— Try it —
Please show every line from the entries that carries the word "will".

Stored items:
------------------------

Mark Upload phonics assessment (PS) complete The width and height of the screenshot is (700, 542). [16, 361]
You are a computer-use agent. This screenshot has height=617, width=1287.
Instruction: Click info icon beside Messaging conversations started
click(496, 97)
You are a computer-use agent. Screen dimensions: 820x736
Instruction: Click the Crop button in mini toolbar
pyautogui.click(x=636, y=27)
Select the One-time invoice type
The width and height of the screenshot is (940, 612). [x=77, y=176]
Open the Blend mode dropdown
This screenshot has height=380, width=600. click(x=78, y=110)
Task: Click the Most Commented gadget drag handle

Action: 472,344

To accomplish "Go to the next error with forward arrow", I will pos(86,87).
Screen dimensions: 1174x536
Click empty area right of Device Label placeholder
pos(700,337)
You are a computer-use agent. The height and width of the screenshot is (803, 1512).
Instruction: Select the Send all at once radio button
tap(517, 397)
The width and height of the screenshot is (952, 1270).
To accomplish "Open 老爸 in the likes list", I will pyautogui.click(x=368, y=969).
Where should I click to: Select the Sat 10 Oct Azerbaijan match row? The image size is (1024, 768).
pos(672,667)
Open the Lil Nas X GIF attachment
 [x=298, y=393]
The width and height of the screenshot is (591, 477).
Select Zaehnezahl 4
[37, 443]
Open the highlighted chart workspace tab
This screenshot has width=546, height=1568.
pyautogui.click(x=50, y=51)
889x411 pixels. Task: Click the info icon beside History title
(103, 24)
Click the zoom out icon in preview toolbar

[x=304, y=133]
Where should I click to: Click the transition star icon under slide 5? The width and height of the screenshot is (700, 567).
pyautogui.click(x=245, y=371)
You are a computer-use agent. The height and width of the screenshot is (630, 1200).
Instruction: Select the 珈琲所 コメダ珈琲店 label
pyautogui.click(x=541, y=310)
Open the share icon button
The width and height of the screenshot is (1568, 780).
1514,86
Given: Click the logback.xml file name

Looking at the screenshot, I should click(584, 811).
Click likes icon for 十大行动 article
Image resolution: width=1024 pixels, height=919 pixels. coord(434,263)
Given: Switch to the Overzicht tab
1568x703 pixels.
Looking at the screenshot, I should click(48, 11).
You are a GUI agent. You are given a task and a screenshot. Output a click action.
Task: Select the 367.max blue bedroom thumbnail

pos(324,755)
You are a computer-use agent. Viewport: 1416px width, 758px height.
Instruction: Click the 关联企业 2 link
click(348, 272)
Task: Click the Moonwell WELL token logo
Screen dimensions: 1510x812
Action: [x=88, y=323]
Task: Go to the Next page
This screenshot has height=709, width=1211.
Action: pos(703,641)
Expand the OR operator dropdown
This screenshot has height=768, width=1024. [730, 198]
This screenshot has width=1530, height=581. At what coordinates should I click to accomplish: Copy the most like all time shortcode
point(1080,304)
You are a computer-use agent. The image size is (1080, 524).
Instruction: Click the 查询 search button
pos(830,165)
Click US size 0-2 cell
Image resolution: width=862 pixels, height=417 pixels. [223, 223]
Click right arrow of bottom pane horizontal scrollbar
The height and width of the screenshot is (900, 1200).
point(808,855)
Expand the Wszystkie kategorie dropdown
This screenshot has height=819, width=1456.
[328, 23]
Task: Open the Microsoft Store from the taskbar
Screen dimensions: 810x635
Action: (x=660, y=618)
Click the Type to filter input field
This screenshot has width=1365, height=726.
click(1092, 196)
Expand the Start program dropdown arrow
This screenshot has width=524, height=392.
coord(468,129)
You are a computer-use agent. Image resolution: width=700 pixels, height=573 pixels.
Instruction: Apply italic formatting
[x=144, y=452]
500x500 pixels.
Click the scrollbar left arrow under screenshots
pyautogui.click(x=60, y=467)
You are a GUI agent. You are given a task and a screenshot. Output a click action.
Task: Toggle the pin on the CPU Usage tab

------------------------

— Task answer —
To accomplish "Go to the next error with forward arrow", I will pos(86,87).
To accomplish "Open 老爸 in the likes list", I will pyautogui.click(x=368, y=969).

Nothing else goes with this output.